▶ WORK ITEM:
Print every entry again exactly, with no pictures.

▶ Stored dataset items:
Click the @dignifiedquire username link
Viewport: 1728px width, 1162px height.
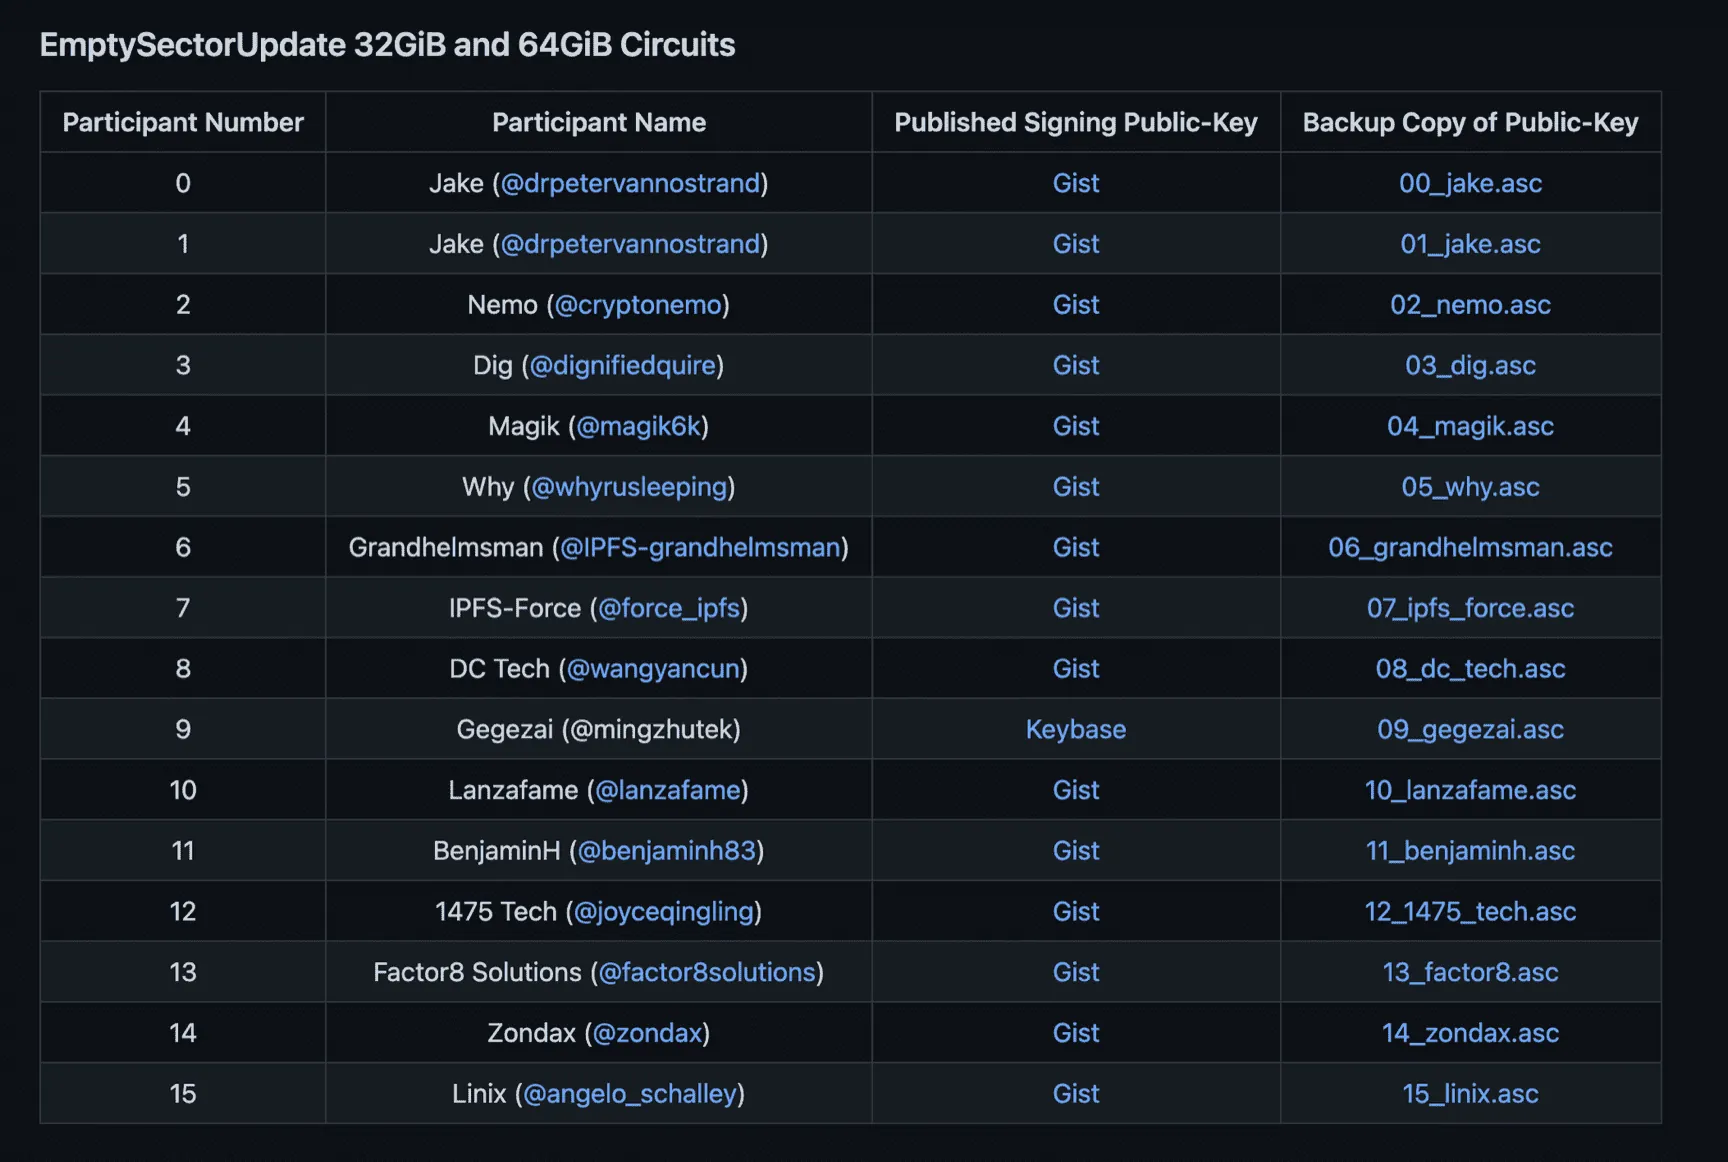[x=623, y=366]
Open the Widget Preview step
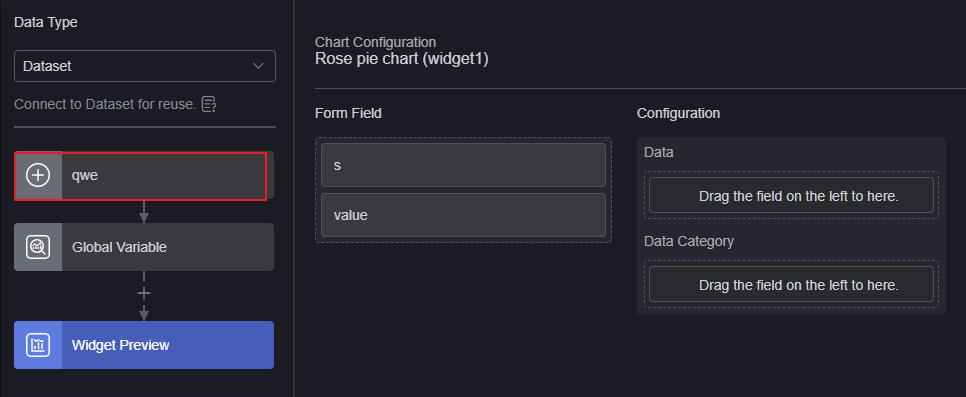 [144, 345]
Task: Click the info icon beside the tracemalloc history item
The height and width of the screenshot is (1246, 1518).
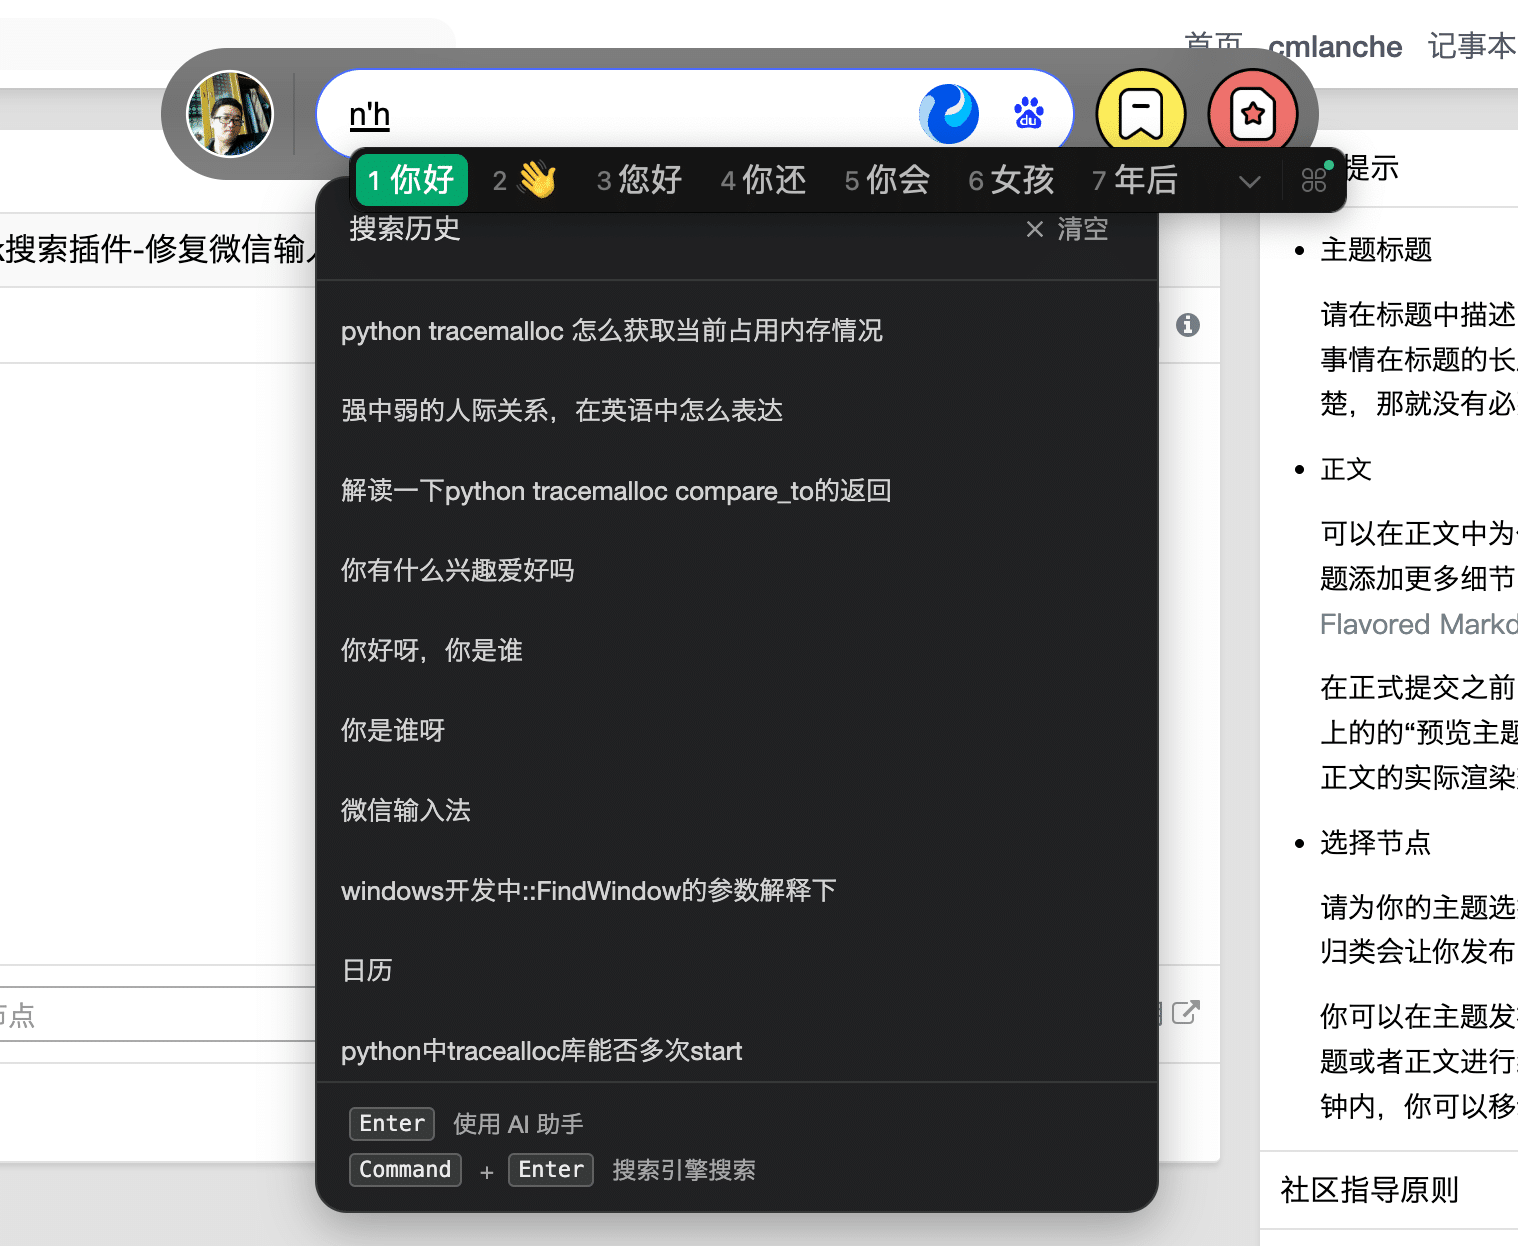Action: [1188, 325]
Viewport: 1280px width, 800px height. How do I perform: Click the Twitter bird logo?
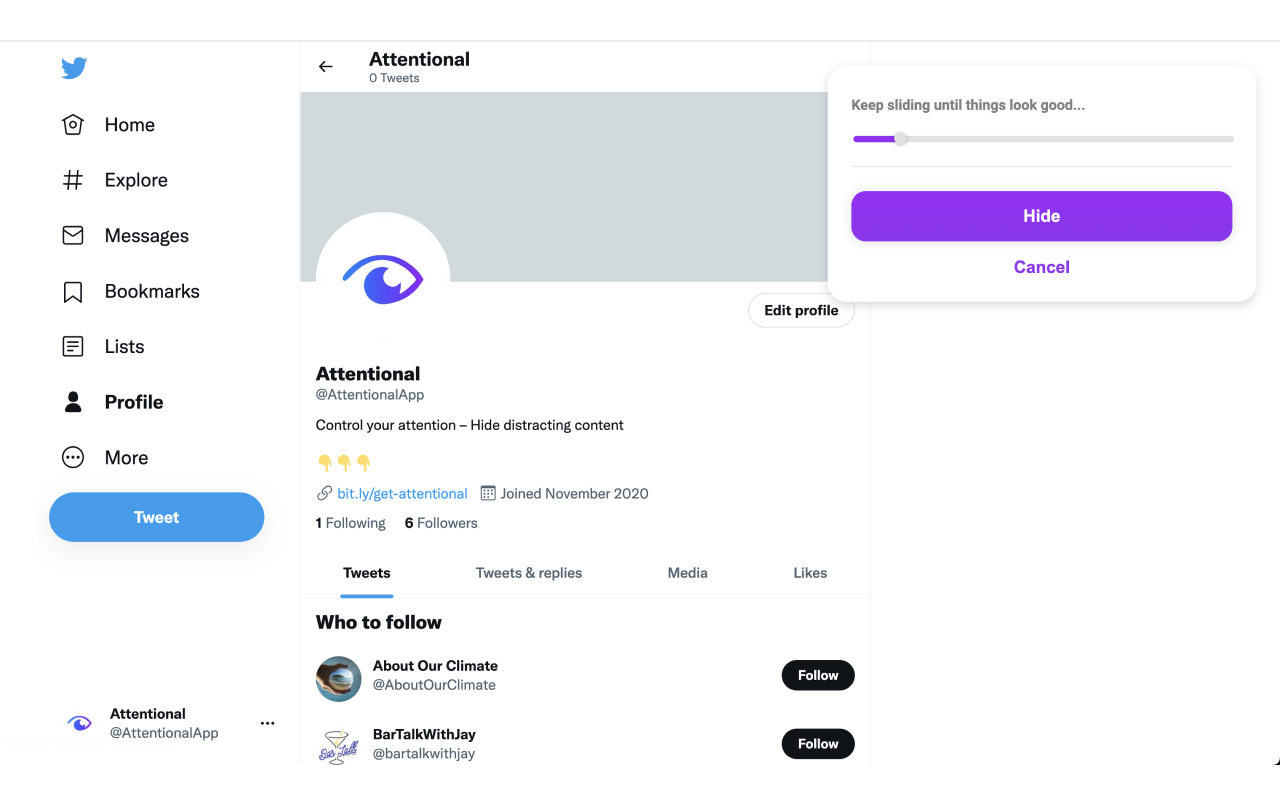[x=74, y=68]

▶ ANSWER TO THE EXERCISE:
Click the @dignifiedquire username link
Viewport: 1728px width, 1162px height.
[x=623, y=366]
Open the Widget Preview step
 [144, 345]
Task: Click the info icon beside the tracemalloc history item
The height and width of the screenshot is (1246, 1518).
Action: [1188, 325]
Viewport: 1280px width, 800px height. How do I perform: Click the Twitter bird logo?
[x=74, y=68]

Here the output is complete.